*** RECORD EXTRACTS ***

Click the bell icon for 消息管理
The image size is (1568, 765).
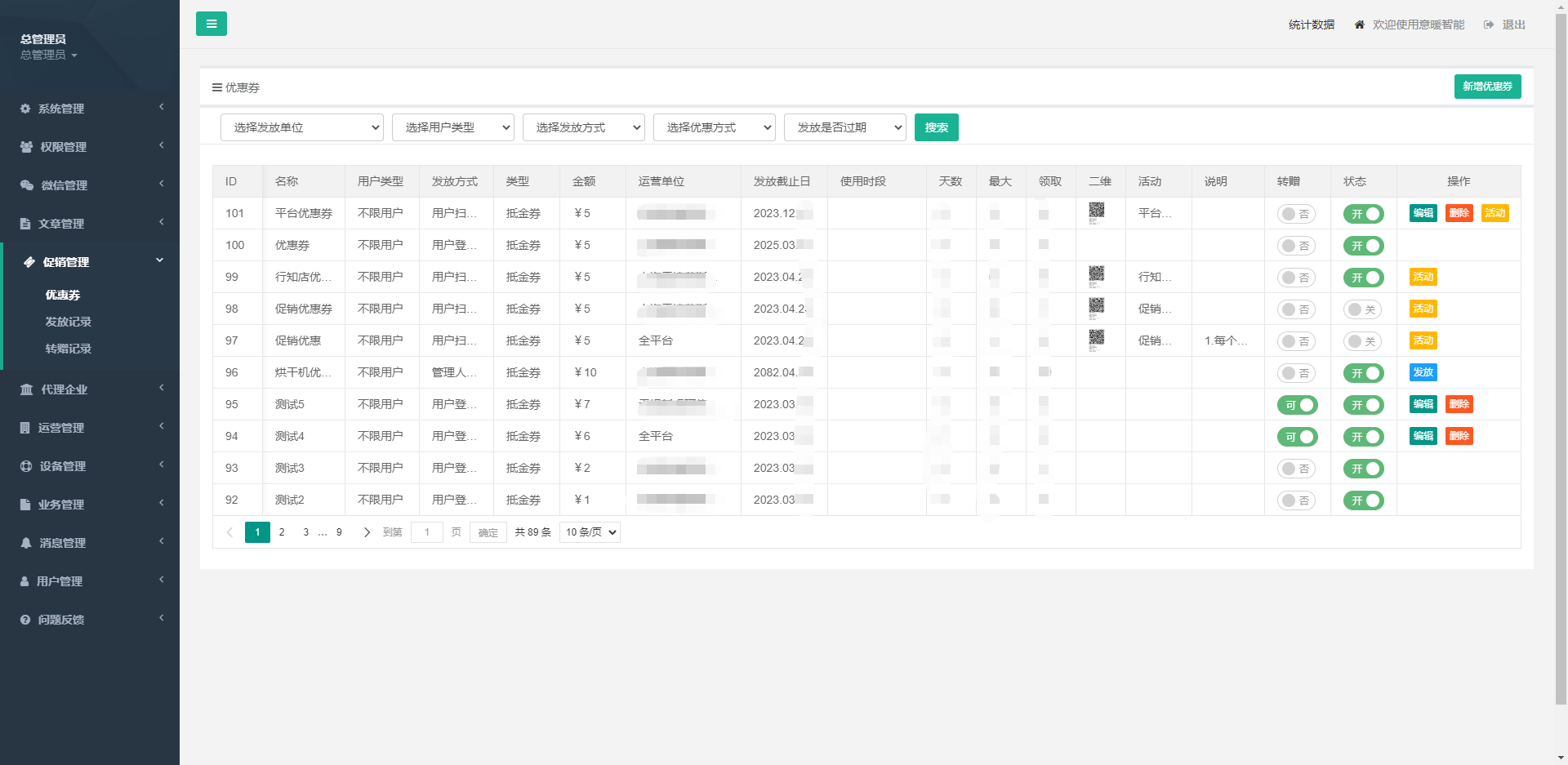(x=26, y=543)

*** End of RECORD EXTRACTS ***
*** RECORD EXTRACTS ***

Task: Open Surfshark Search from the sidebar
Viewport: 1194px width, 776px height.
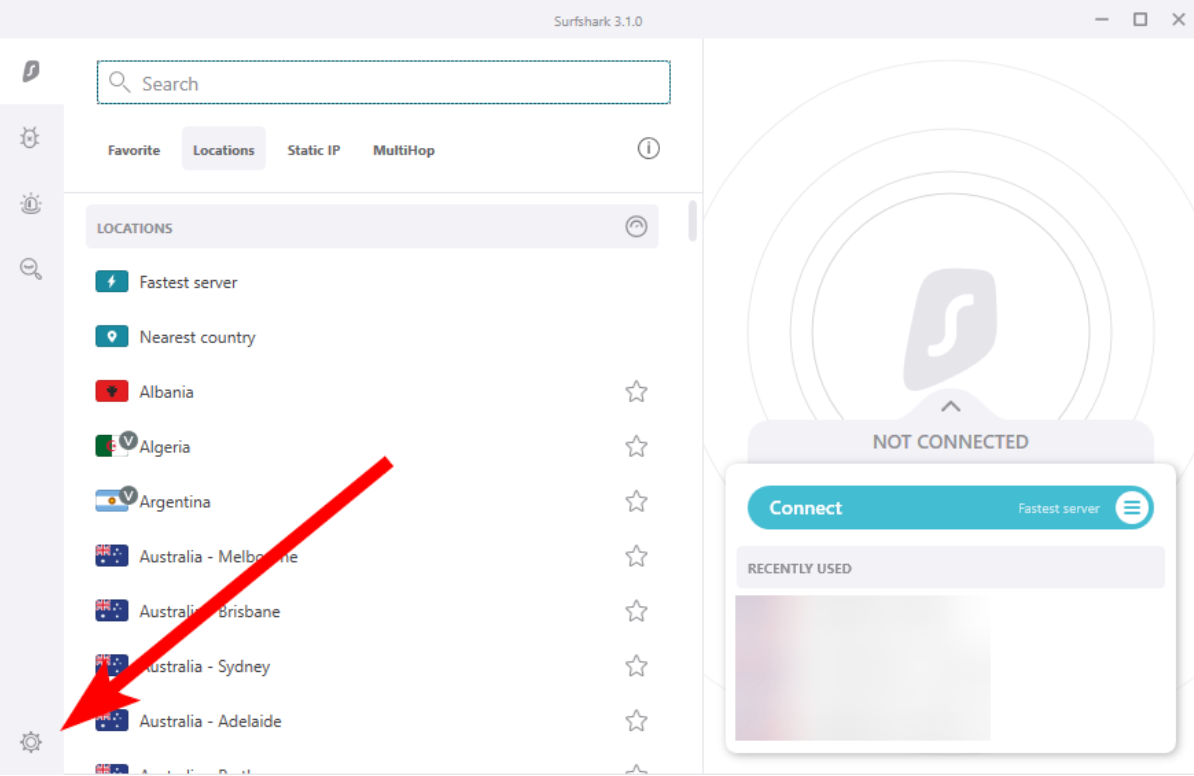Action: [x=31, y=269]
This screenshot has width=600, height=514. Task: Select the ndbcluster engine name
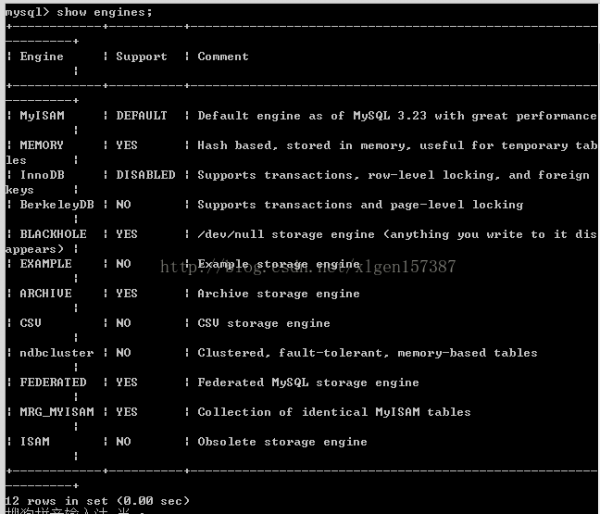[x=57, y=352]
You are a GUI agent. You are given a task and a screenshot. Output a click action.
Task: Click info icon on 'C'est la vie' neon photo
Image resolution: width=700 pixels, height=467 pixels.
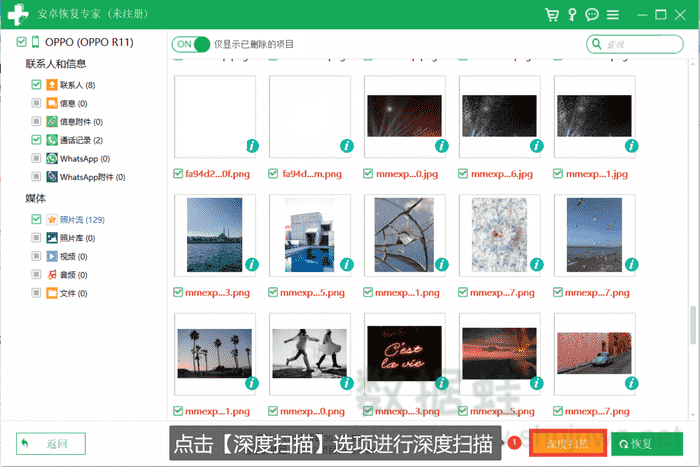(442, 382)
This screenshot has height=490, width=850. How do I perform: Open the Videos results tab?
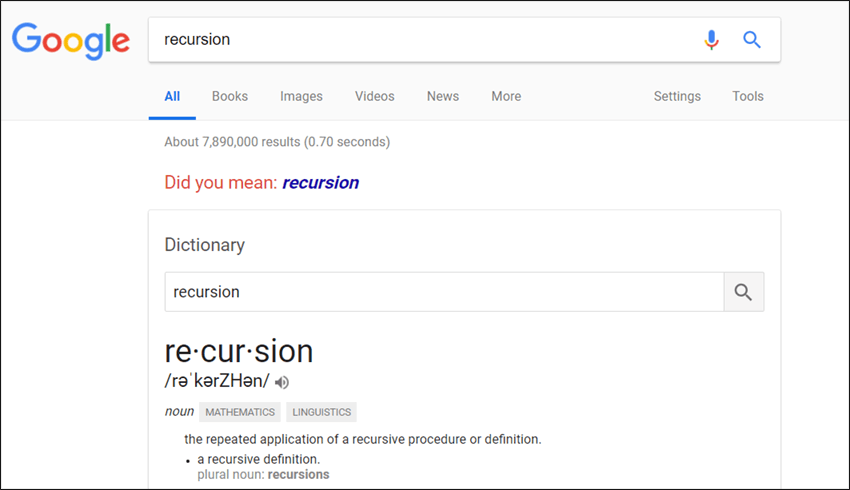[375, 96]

*** End of RECORD EXTRACTS ***

**YOUR INSTRUCTIONS:**
Whenever the word "icon" shows up in a line of the entries, copy that line.

**EXERCISE SOLUTION:**
Click the bell icon for 消息管理
Task: Click info icon on 'C'est la vie' neon photo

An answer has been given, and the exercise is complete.